You know what they say: Timing is everything. Time enters into the data management and stewardship equation at several points and warrants discussion here. Why timeliness? Last week at the University of North Texas‘ Open Access Symposium, there were several great speakers who touched on timeliness of data management, organization, and sharing. It led me to wonder whether there is agreement about the timeliness of activities data-related, so here I’ve posted my opinions about time in a few points in the life cycle of data. Feel free to comment on this post with your own opinions.
1. When should you start thinking about data management? The best answer to this question is as soon as possible. The sooner you plan, the less likely you are to be surprised by issues like metadata standards or funder requirements (see my previous DCXL post about things you will wish you had thought about documenting). The NSF mandate for data management plans is a great motivator for thinking sooner rather than later, but let’s face facts: the DMP requirement is only two pages, and you can create one th
at might pass muster without really thinking too carefully about your data. I encourage everyone to go well beyond funder requirements and thoughtfully plan out your approach to data stewardship. Spend plenty of time doing this, and return to your plan often during your project to update it.
2. When should you start archiving your data? By archiving, I do not mean backing up your data (that answer is constantly). I am referring to the action of putting your data into a repository for long-term (20+ years) storage. This is a more complicated question of timeliness.
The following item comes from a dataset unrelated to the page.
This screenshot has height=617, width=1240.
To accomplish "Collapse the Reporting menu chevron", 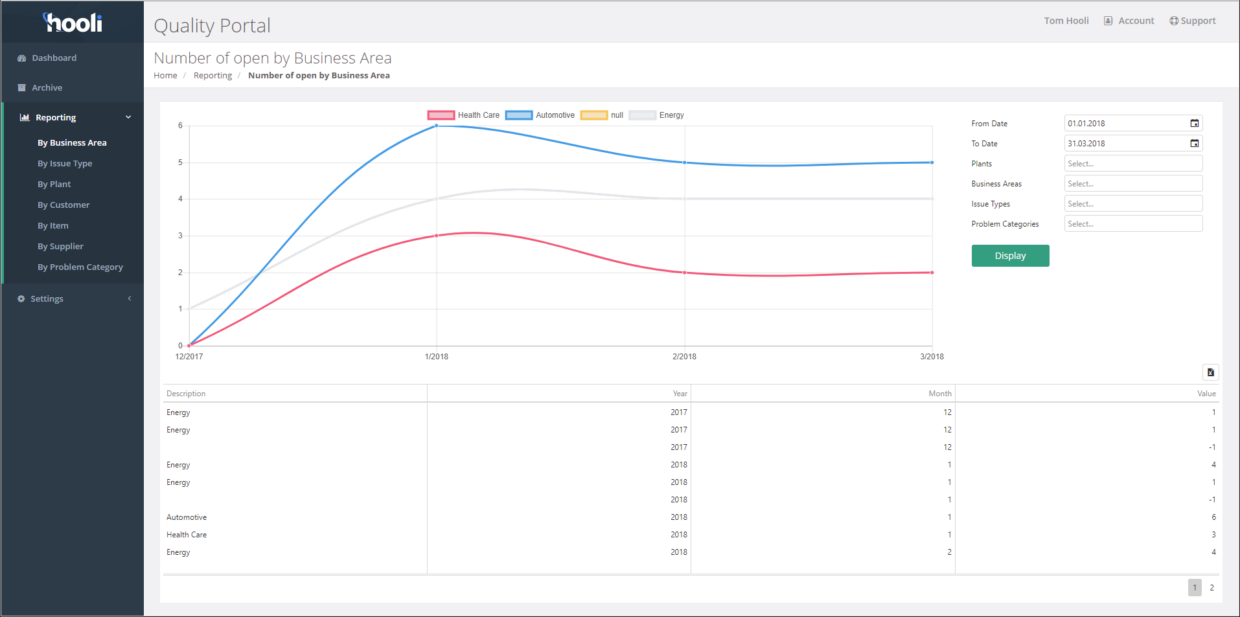I will (128, 116).
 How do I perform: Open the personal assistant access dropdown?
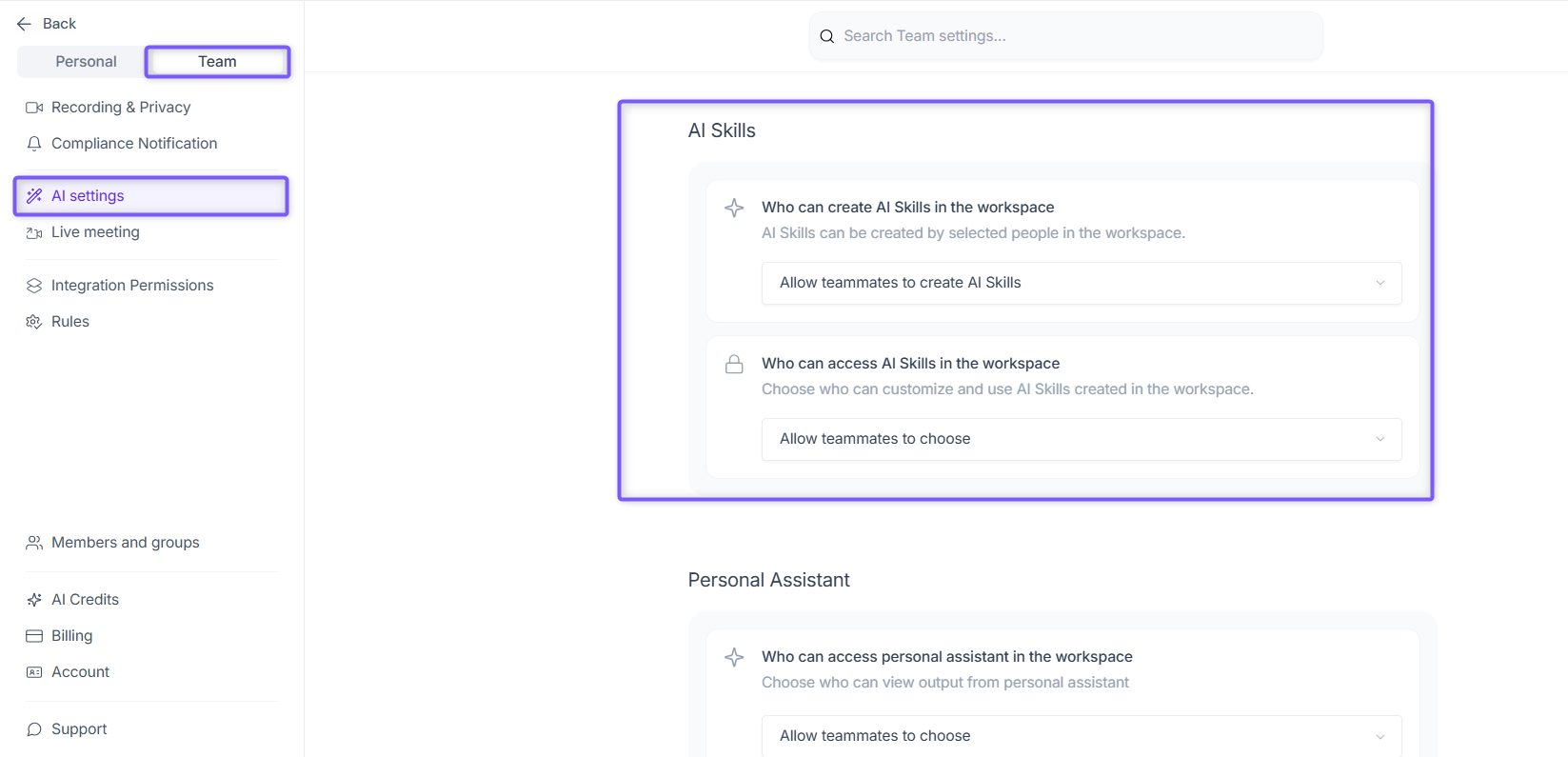1082,736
Issues that should be considered include:
- Is your data collection ongoing? Continuously updated sensor or instrument data should begin being archived as soon as collection begins.
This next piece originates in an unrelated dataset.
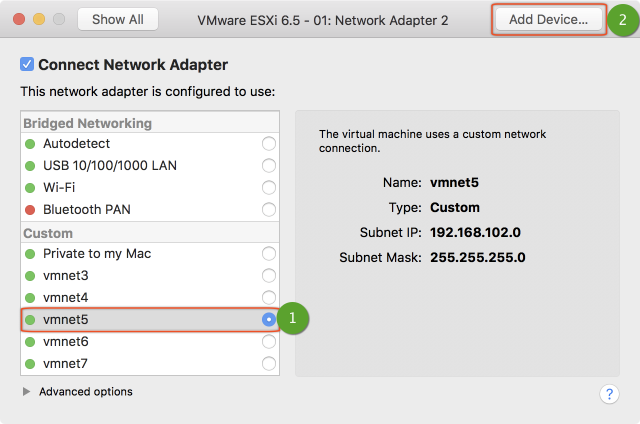
Task: Select the vmnet6 radio button
Action: point(268,342)
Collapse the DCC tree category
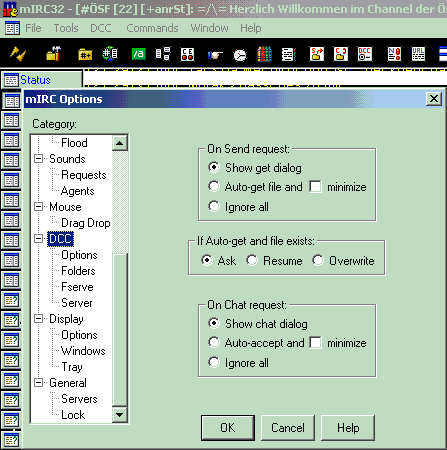 (x=39, y=239)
- Is your dataset likely to undergo a lot of versions? You might wait to begin archiving until you get close to your final version.
- Are others likely to want access to your data soon? Especially colleagues or co-authors? If the answer is yes, begin archiving early so that you are all using the same datasets for analysis.
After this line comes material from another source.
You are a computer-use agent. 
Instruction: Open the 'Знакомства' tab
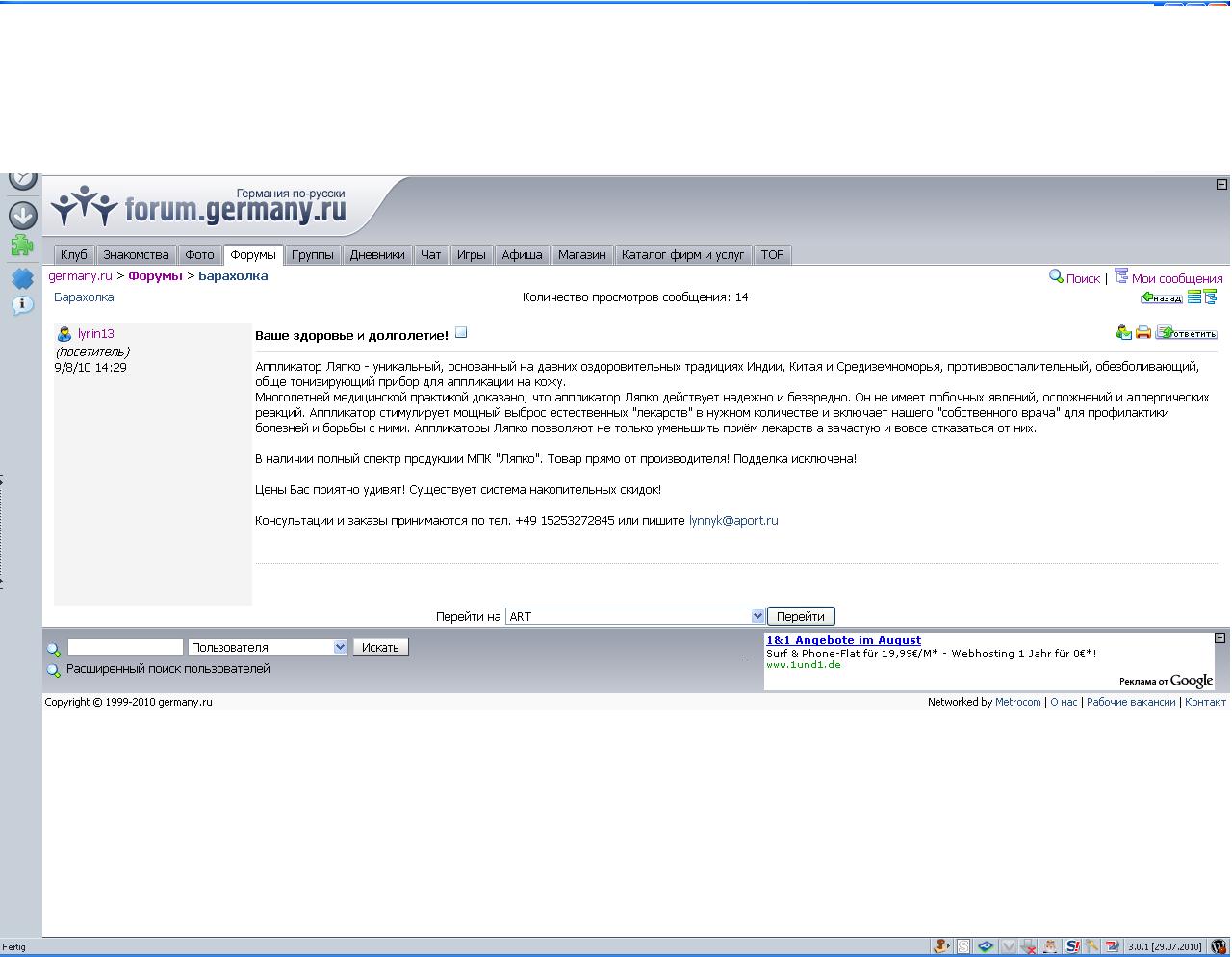click(136, 255)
3. When should you make your data publicly accessible? My favorite answer to this question is also as soon as possible. But this might mean different things for different scientists. For instance, making your data available in near-real time, either on a website or in a repository that supports versioning, allows others to use it, comment on it, and collaborate with you while you are still working on the project. This approach has its benefits, but also tends to scare off some scientists who are worried about being scooped. So if you aren’t an open data kind of person, you should make your data publicly available at the time of publication. Some journals are already requiring this, and more are likely to follow.
There are some that would still balk at making data available at publication: What if I want to publish more papers with this dataset in the future? In that case, have an honest conversation with yourself. What do you mean by “future”? Are you really likely to follow through on those future projects that might use the dataset? If the answer is no, you should make the data available to enhance your chances for collaboration. If the answer is yes, give yourself a little bit of temporal padding, but not too much. Think about enforcing a deadline of two years, at which point you make the data available whether you have finished those dream projects or not. Alternatively, find out if your favorite data repository will enforce your deadline for you– you may be able to provide them with a release date for your data, whether or not they hear from you first.